Chemical Content and Cytotoxic Activity on Various Cancer Cell Lines of Chaga (Inonotus obliquus) Growing on Betula pendula and Betula pubescens

1. Introduction

A basidiomycete fungus chaga (Inonotus obliquus) typically occurs on the trunks of trees growing in the Northern Hemisphere [1]. This pathogenic fungus grows mostly on birch species (Betula spp.) and is less known on other trees [2,3]. As a real parasite, chaga kills the host organism to fulfil its lifecycle [4]. Due to being found mainly on birch trunks, the chaga drug is known in pharmacy as Fungus betulinus, not to be confused with another species, e.g., Piptoporus betulinus.

PROBLEM TO WORK ON
In the chaga introduction, what name is the chaga drug known by in pharmacy?

[Stored data]
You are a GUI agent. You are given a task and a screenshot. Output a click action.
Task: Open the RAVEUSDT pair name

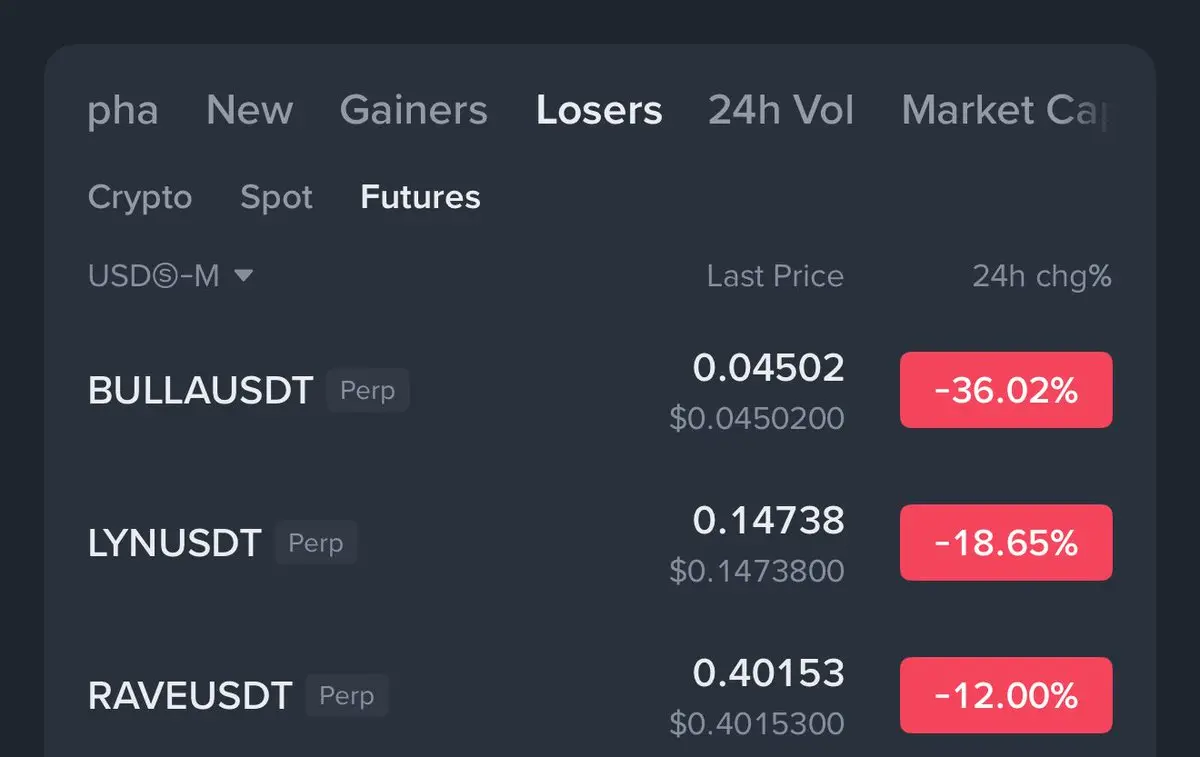[x=190, y=695]
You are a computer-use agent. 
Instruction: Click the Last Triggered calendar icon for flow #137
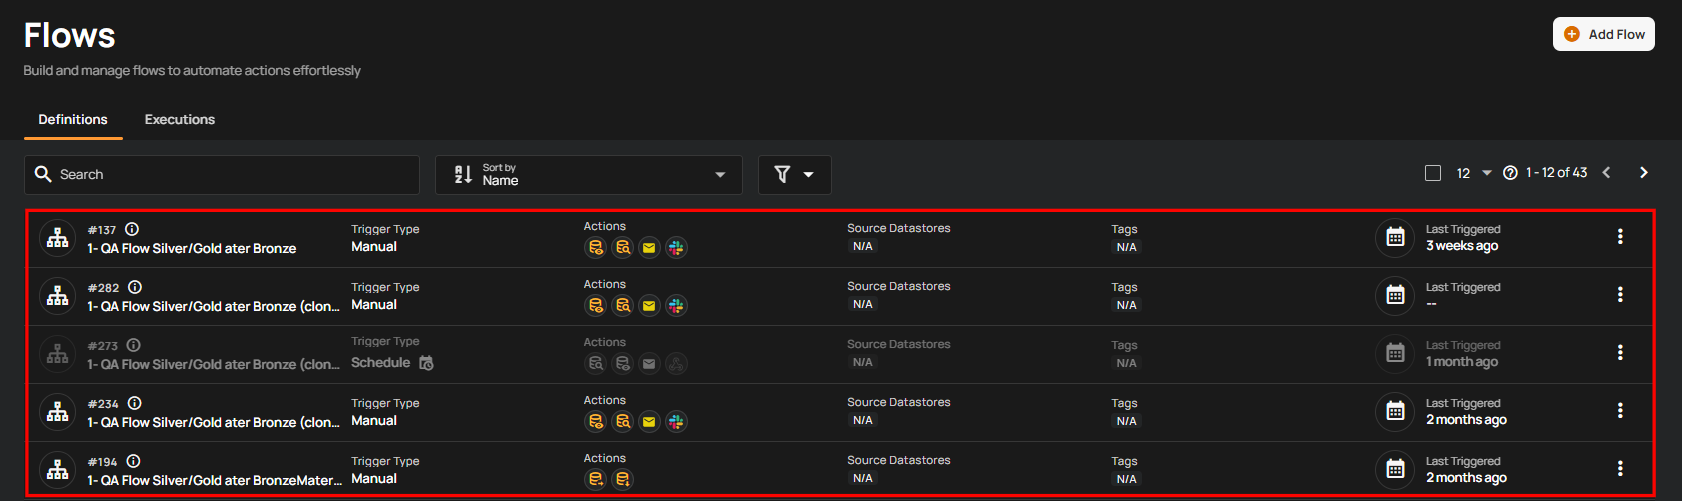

TASK OUTPUT
Fungus betulinus